Assigned task> Transcribe, exactly as they appear, only the lines from the one holding "The width and height of the screenshot is (526, 935)." through the end of the entries below.

[Stored records]
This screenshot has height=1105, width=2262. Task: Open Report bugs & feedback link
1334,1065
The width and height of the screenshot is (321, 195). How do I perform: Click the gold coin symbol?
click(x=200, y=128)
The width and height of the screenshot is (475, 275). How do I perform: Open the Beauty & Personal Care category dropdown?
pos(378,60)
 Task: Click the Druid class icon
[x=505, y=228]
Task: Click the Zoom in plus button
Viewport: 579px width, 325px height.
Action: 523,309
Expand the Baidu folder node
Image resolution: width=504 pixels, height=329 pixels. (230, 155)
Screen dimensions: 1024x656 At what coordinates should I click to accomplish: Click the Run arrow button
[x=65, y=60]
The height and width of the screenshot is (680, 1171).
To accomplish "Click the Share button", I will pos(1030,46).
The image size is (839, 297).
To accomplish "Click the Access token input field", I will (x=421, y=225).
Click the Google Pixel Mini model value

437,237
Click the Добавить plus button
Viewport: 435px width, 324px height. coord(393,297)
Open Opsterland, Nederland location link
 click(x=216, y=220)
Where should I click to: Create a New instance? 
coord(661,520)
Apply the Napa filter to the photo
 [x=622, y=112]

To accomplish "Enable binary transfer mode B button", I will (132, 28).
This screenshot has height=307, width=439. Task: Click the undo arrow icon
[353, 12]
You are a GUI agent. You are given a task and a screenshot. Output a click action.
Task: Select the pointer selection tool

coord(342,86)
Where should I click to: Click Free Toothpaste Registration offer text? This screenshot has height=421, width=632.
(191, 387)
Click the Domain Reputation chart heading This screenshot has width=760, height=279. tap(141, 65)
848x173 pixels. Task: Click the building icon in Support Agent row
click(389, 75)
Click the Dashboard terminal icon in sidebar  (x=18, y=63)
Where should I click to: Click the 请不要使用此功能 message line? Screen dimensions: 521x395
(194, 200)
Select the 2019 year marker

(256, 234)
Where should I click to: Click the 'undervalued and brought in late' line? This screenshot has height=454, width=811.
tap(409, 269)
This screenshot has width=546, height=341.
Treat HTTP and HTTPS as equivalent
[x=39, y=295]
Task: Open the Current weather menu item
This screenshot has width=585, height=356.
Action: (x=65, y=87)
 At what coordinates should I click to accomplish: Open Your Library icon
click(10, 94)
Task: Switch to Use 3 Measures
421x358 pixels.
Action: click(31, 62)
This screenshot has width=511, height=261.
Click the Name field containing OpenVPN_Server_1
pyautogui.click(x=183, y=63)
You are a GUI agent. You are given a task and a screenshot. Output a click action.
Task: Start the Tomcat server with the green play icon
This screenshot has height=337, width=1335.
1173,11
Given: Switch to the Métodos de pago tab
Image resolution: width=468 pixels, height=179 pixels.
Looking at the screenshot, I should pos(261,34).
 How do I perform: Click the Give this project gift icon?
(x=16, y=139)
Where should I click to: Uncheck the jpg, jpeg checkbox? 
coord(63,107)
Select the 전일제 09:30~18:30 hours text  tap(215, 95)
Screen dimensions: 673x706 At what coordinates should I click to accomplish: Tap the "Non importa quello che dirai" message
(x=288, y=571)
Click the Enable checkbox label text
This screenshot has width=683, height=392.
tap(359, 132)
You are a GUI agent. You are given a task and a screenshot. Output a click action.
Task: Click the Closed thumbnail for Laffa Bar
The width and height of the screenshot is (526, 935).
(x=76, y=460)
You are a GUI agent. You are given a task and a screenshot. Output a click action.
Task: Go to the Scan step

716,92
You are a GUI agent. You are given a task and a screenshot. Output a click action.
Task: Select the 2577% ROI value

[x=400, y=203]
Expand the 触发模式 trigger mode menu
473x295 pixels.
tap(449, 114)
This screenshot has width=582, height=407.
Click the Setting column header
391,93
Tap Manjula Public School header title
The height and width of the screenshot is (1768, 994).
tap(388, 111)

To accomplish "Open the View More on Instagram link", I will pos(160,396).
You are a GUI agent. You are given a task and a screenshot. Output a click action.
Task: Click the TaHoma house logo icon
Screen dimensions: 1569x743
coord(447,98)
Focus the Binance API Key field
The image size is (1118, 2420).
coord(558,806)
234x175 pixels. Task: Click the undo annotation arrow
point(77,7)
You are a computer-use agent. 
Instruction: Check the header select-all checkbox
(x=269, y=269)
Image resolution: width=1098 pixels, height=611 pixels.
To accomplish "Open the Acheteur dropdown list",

Exercise solution>
The width and height of the screenshot is (526, 935).
(x=76, y=460)
You are a GUI agent. You are given a task and a screenshot. Output a click action.
Task: Go to the Scan step

716,92
You are a GUI agent. You are given a task and a screenshot. Output a click action.
Task: Select the 2577% ROI value

[x=400, y=203]
Expand the 触发模式 trigger mode menu
473x295 pixels.
tap(449, 114)
This screenshot has width=582, height=407.
Click the Setting column header
391,93
Tap Manjula Public School header title
The height and width of the screenshot is (1768, 994).
tap(388, 111)

To accomplish "Open the View More on Instagram link", I will pos(160,396).
You are a GUI agent. You are given a task and a screenshot. Output a click action.
Task: Click the TaHoma house logo icon
Screen dimensions: 1569x743
coord(447,98)
Focus the Binance API Key field
The image size is (1118, 2420).
coord(558,806)
234x175 pixels. Task: Click the undo annotation arrow
point(77,7)
You are a computer-use agent. 
Instruction: Check the header select-all checkbox
(x=269, y=269)
Image resolution: width=1098 pixels, height=611 pixels.
To accomplish "Open the Acheteur dropdown list",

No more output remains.